If no suitable substudy is available, that participant receives standard-of-care treatment from their physician and may be eligible for a trial at a later treatment stage for their disease.
Breaking New Ground
Dr. Lin is the national co-leader, along with a researcher at the University of Utah, of one of the substudies currently offered under myeloMATCH. The substudy is for acute myeloid leukemia patients under age 60 with high-risk disease that is more difficult to treat and has a higher rate of recurrence. This trial will test newer experimental treatment regimens with additional drugs against the current standard-of-care and compare the results. The goal is to help more people achieve minimal residual disease (MDR) negativity, which means they have even fewer cancer cells left than the proportion indicating that a patient has gone into remission.
“We know that MRD status really predicts someone's long-term survival,” says Dr. Lin.
Another substudy is looking at adding a new drug to the treatment of patients over age 60 who have the most common gene mutation in acute myeloid leukemia, a mutation in the FLT3 gene.

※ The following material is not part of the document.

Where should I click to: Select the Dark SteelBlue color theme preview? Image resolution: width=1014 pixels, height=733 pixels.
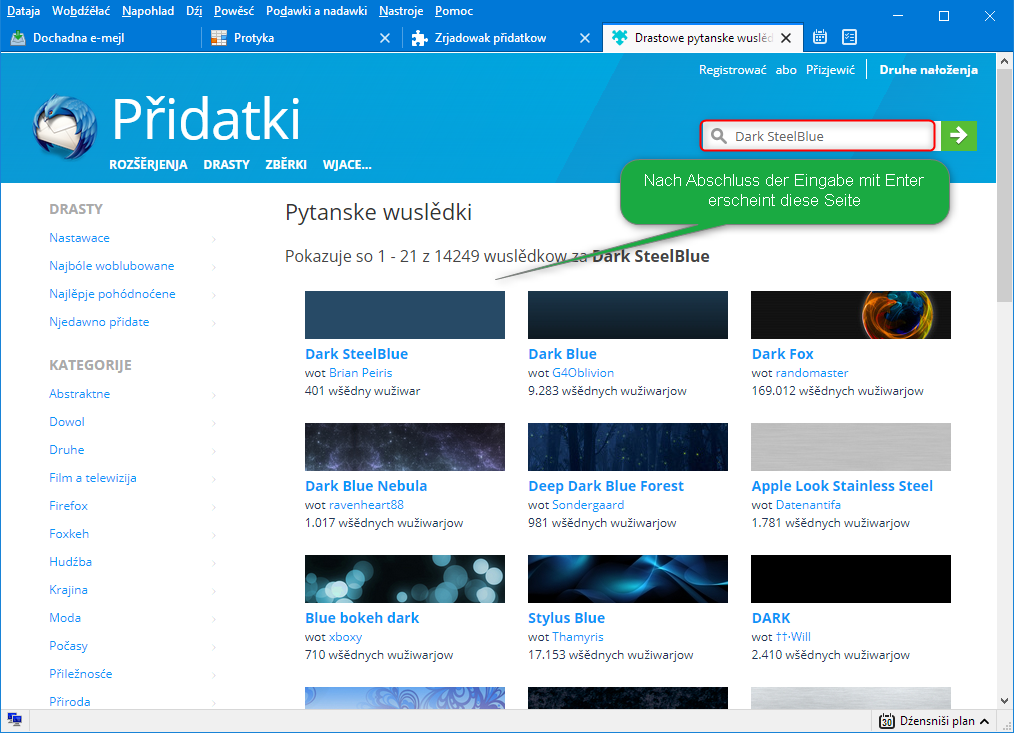(405, 315)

“This is the first time that we have made an effort like this (for this group of cancers) in the United States, to get together and do a trial at the same time with many institutions involved,” says Jesus Gonzalez Lugo, MD, assistant professor of Hematologic Malignancies and Cellular Therapeutics at the University of Kansas Medical Center and the principal investigator for the FLT3 trial at The University of Kansas Cancer Center.
The number of substudies offered under the myeloMATCH umbrella will grow over time.
“The purpose of myeloMATCH is to become an entire pipeline of trials,” says Dr. Lin. “The long-term, big picture goal would be that every person with a new diagnosis could enroll, get rapid diagnostic screening and get assigned to a treatment, and that the myeloMATCH platform could carry them through their whole treatment trajectory.”